The Suburban—which in its Oak Park form is an eight-by-eight-foot garage gallery with cinder-block walls—is recreated inside of the museum’s sculpture park as a 10-square-foot structure. For the next three weekends, it will feature solo exhibitions from Indianapolis-based artists. It opened with work from Nathaniel Russell, and September will see Marco Querin (September 4–6), Emily Kennerk (September 11–13), and Kris Komakech (September 18–20). The content of each show will be a surprise.
“With Marco, Emily, and Kris, I intentionally didn’t ask how they were going to engage the space,” Grabner told ARTnews over the phone. “That is in keeping with our longstanding philosophy that we fully trust artists and we want to support the exhibition or project that they need to make,” she said over email. “The Suburban has always been more akin to the studio in that way.”

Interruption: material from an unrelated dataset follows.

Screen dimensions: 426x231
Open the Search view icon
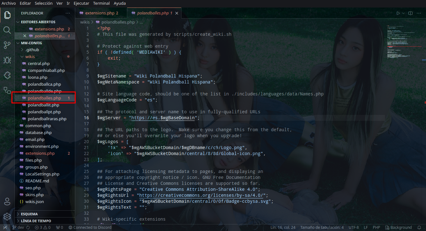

Grabner’s show at the museum—the artist’s first large-scale exhibition at a collecting institution, up until November 15—keeps things squarely in the heartland, showing new pieces directly influenced by both the city of Indianapolis and the state of Indiana.
One new body of work features photographic pieces inspired by the Indianapolis Colts’ 2014 season. Grabner explained that she was “thinking about football,” and that all of the images are appropriated from the sports pages of The Indianapolis Star, blown up “so they become these abstractions.” The end result is something that feels like homespun Pop art, like a jock-approved Lichtenstein.
Among other work on view is a series of weavings that deploy a new palette for the artist: rainbow. As Grabner tells it, this was directly inspired by the political turmoil happening in the state surrounding the Indiana Religious Freedom Law debate, which was widely read as an act that gave businesses, landlords or employers the legal groups to treat LGBT people differently based on the tenants of certain religious group’s opposition to homosexuality. In the wake of that, Grabner said that she wanted to represent the “full spectrum of the rainbow.”
With The Suburban moving to a new city altogether—it is taking over a laundromat in Beer City and opening with Irish painter Fergus Feehily—the pop-up also serves as a transitional homage to 16 years of programming in Oak Park.
“The fact that The Suburban still exists in a sculpture park in Indianapolis is kind of nice,” Grabner said.